The current project Catholic Education – the Vision is being considered in all our schools. It asks schools to make sure that they reflect Gospel values in all their relationships and policies. No school is perfect. Some have more questions to consider than others. But only when we know what we are trying to achieve, can we measure how well we have done. Having this agreed vision will help us to keep offering a real value-added contribution to our whole society and education system. Across the world, there is a recognition that any enterprise will succeed, only if it is clear about what it is trying to achieve – and I believe that, in the Catholic education sector, we are very clear what it is we are trying to achieve.

For a number of years, some people seemed to create the impression that the 550 Catholic schools in Northern Ireland were offering a somewhat inferior type of education – and that the existence of denominational schools was both part of the past and part of the problem here. If only they didn’t exist, then peace and reconciliation would be so much easier to achieve.

Indeed, I know of instances where some parents almost felt that they had to apologise to colleagues or neighbours for sending their child to a Catholic school. 

But recent information and data has actually demonstrated that, far from being an inferior and retrograde form of education, what is offered in Catholic schools is actually offering an outstanding educational experience – and committed to promoting reconciliation here.

How can I justify making such claims? Each year, the Department of Education publishes various statistical bulletins on a whole range of data. One such recent publication made it quite clear that – despite much higher levels of Free School Meal Entitlement - Catholic schools generally outperformed other sectors in terms of GCSE scores, post-16 staying rates, A-level results and the percentage of their school leavers going on to university.

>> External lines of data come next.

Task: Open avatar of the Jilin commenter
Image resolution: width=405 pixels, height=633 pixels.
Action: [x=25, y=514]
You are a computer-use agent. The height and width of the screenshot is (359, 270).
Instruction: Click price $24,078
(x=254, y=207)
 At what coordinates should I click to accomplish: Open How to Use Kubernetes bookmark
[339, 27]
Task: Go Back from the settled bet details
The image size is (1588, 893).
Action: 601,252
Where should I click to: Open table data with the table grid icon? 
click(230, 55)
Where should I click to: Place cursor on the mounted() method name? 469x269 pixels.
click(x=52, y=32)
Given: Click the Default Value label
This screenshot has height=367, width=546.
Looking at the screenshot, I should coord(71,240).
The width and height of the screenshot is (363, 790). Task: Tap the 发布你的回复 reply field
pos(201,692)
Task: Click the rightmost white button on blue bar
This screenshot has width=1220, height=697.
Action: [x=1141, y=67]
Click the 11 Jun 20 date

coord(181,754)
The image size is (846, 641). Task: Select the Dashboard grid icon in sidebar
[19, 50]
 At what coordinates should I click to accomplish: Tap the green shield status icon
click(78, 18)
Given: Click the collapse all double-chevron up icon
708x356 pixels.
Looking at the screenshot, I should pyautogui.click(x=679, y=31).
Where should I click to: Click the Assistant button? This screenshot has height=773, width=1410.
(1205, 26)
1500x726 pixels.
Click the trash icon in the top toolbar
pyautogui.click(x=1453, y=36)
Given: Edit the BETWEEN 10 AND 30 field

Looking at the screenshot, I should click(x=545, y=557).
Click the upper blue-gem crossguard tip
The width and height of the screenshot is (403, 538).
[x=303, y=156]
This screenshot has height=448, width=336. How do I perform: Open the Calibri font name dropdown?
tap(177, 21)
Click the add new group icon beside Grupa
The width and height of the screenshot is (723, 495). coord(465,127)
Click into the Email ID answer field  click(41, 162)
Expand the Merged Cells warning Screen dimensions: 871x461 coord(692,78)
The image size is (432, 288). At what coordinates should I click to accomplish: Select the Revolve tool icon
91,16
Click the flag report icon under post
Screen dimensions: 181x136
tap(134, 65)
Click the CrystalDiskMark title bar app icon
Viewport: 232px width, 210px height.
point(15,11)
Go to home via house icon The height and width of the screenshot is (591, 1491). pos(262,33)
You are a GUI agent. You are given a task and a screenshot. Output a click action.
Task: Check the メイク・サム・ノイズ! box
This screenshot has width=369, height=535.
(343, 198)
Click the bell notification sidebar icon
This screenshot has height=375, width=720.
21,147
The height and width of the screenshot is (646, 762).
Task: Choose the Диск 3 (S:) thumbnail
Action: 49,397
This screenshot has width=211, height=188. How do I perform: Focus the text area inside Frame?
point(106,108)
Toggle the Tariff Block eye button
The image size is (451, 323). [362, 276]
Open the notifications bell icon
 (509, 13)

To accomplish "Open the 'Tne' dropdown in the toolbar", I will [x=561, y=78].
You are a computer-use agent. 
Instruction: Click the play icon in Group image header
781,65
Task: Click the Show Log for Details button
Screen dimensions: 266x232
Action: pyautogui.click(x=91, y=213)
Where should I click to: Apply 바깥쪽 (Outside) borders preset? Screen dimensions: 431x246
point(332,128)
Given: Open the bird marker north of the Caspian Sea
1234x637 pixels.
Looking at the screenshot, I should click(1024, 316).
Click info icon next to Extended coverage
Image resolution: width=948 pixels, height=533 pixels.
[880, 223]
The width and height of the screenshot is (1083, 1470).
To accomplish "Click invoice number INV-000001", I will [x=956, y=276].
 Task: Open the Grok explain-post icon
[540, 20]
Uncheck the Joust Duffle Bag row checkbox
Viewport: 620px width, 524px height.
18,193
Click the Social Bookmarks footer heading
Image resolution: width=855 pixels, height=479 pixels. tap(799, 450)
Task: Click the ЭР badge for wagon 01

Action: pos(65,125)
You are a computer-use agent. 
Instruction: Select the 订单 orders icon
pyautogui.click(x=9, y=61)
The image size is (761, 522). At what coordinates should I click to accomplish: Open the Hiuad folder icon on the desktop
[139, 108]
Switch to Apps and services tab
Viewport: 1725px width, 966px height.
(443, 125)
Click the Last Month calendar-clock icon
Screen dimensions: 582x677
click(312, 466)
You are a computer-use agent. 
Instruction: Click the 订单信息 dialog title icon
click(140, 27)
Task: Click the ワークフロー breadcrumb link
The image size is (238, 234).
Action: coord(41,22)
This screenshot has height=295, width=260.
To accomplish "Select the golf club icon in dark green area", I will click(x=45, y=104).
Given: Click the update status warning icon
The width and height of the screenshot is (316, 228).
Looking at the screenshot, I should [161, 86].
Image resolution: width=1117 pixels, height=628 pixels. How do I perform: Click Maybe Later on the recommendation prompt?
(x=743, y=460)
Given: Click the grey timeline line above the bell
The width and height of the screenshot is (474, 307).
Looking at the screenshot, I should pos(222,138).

And government figures show that this is true across the board, in both selective (‘Grammar’) and non-selective schools.

Further recent figures also showed that in particular our primary schools - often working in difficult circumstances – have contributed to communities with literacy and numeracy skills that are well above the Northern Ireland average. Let your light shine!

The Trustees of Catholic schools – the Bishops and Religious Congregations who hold them in trust for the parents – have taken very seriously their role in promoting reconciliation. Immediately after the Good Friday Agreement of 1998, the Bishops set up a Working Party of educational experts to clarify just how our schools could take their responsibilities seriously in the new environment. The result was Building Peace, Shaping the Future, where it was made clear that, for Catholic schools, reconciliation and peace making was not an optional extra or a new imposition, but an inherent part of any education with Jesus Christ at the centre.

But some kept saying that – despite nice promises - there was really only one small sector that was really contributing to healing the pain of our fragmented society. However, the recent (December 2006) document from the Independent Strategic Review of Education – the ‘Bain Report’ – states quite explicitly in its Executive Summary (section 43), “We believe… that all schools, and all educational interests, need to, and wish to, play their part in the journey towards the goal of A Shared Future.”

That report – accepted by Government – means that at last Government recognises how Catholic schools, who teach 45% of the pupils here, need to, want to, and are able to continue to make their own unique contribution to finding ways forward.  Those who send their children to Catholic schools have no need to apologise!

I am so impressed by all those involved in education, for what they do for children – and I am especially impressed by the dedication of so many people involved in so many ways in our Catholic schools. We can, without any doubt and rooted in our rich traditions, face the future with confidence, well able to make a uniquely successful contribution to the Common Good. That is the light that we wish to keep shining, to illuminate the way forward for all of us.